> AIM OF THE TASK
Render everything from the start of the listing down to the line containing "pos(173,1104)" as a numbered list, leaving out any blank lines.

==== EXERCISE DATA

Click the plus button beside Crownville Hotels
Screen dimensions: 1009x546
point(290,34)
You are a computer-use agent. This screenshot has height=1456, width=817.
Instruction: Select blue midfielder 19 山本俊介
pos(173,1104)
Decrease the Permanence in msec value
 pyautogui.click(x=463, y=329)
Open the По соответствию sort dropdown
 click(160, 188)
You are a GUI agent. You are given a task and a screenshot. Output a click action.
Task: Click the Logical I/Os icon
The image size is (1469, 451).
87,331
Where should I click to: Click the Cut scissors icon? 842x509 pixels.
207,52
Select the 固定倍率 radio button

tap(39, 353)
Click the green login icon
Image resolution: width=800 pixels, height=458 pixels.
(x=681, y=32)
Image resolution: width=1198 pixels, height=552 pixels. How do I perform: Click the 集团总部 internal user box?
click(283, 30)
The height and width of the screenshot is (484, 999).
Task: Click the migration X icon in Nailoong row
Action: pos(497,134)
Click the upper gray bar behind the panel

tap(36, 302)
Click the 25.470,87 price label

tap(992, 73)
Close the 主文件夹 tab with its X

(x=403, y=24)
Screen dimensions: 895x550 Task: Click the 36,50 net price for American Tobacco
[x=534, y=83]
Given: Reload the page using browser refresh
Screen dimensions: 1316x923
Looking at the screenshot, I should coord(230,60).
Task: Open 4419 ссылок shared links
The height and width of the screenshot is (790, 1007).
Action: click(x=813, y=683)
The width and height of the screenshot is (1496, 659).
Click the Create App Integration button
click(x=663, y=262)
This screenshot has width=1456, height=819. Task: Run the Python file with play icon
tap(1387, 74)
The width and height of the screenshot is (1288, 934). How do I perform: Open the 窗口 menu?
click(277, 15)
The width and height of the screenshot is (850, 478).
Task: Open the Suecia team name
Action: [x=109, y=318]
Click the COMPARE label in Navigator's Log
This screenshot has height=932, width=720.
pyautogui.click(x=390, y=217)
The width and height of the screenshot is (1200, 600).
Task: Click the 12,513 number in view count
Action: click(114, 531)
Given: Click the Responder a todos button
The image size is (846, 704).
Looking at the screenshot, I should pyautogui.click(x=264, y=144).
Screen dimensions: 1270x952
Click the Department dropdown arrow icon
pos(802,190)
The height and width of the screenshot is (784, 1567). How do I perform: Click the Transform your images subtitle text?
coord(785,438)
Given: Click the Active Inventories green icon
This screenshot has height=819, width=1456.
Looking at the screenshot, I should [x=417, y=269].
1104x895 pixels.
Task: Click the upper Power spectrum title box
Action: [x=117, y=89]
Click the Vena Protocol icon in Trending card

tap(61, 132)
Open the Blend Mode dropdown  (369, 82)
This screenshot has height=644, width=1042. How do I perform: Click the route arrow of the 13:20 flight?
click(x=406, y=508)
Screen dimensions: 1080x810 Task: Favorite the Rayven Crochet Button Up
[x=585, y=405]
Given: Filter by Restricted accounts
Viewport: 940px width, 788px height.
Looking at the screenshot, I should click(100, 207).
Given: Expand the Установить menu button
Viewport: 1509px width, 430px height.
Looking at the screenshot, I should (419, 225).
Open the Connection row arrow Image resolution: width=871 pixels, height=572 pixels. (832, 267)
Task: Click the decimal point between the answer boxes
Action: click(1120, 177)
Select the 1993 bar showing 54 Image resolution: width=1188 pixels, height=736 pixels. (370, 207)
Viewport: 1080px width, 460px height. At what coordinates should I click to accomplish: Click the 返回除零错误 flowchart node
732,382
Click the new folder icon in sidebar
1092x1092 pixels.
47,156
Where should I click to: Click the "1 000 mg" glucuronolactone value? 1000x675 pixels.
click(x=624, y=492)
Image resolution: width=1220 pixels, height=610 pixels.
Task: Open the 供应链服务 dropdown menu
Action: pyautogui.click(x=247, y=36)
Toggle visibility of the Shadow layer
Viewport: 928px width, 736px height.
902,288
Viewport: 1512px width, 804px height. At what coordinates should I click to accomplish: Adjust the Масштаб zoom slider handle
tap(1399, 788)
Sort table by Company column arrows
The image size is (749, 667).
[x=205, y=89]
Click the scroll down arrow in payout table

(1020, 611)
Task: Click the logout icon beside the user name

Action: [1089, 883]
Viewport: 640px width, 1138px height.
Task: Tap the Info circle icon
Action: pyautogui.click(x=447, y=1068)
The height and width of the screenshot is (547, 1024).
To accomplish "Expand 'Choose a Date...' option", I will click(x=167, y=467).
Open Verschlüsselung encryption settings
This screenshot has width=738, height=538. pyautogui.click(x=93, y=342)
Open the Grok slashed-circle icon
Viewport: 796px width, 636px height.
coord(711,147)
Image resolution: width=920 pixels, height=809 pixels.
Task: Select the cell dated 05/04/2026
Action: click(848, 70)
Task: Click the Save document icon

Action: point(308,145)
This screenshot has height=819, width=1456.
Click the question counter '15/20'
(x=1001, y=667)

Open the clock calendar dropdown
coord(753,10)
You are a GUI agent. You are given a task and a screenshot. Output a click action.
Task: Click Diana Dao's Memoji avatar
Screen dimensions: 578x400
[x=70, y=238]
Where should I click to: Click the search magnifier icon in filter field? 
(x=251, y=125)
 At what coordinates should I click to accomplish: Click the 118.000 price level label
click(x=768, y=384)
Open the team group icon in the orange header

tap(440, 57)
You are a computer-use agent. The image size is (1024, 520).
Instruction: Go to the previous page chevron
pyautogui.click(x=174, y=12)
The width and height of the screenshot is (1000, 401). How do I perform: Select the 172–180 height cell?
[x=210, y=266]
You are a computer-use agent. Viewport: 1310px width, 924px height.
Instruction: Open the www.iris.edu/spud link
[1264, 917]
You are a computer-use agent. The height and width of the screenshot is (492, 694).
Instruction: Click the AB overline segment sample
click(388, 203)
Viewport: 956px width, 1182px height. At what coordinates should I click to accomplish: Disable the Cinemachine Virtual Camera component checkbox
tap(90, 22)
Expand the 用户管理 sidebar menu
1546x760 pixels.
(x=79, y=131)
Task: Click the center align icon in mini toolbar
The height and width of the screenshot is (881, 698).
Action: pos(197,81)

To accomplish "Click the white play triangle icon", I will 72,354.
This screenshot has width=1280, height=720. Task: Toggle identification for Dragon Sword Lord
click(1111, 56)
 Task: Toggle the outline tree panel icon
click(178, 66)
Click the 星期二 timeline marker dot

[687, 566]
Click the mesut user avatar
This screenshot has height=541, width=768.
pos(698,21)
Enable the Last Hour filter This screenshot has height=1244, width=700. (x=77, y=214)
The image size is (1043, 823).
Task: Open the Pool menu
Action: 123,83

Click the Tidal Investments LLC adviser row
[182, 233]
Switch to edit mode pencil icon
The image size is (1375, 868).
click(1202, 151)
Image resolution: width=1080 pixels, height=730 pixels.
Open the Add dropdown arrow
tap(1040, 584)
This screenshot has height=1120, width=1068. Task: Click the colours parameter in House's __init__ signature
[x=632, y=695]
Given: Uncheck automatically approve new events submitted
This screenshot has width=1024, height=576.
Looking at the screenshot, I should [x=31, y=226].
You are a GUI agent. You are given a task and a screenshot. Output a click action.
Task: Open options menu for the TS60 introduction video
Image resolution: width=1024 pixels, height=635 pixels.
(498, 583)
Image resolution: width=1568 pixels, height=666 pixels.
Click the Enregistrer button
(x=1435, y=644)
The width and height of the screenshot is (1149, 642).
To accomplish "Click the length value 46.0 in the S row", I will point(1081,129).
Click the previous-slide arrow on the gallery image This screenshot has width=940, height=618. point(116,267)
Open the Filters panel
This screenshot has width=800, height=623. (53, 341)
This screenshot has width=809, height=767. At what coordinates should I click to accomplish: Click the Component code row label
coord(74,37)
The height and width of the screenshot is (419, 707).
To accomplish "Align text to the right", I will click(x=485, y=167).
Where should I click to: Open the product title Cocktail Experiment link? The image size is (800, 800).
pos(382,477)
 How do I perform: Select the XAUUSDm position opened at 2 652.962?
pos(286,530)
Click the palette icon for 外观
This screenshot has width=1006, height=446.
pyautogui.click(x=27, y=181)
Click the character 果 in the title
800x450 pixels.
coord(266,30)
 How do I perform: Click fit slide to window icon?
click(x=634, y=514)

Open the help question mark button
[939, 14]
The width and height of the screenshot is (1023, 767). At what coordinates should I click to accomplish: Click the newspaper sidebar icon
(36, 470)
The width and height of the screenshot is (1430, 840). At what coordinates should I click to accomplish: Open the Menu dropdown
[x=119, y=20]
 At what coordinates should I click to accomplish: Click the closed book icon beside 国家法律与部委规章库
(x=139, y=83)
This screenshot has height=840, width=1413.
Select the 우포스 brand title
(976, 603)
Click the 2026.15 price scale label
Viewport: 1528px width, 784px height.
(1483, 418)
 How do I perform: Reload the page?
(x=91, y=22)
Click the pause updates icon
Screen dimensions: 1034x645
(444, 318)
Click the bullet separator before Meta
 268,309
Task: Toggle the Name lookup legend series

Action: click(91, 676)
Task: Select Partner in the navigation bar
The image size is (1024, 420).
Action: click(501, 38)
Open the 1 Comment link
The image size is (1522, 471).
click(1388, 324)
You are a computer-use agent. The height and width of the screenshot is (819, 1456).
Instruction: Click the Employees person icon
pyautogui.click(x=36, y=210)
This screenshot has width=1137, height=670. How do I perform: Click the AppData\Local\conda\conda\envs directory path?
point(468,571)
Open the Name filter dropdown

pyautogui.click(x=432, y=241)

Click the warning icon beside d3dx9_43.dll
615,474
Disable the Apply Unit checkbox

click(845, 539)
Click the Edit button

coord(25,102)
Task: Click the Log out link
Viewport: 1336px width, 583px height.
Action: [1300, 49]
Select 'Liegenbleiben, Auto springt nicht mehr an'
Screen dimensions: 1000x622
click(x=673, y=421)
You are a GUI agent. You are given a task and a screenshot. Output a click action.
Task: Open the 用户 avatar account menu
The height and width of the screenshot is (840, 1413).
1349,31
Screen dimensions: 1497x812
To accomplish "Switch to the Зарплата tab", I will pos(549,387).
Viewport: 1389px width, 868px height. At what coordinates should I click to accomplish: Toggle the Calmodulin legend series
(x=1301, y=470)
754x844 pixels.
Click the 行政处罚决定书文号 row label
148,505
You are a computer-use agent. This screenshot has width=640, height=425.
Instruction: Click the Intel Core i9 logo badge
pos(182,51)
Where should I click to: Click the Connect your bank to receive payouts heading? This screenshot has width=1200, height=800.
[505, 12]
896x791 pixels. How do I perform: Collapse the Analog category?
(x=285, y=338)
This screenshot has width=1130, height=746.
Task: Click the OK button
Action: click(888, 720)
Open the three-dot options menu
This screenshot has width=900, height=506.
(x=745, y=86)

========

> SOLUTION TO THIS TASK
1. Click the plus button beside Crownville Hotels
2. Screen dimensions: 1009x546
3. point(290,34)
4. You are a computer-use agent. This screenshot has height=1456, width=817.
5. Instruction: Select blue midfielder 19 山本俊介
6. pos(173,1104)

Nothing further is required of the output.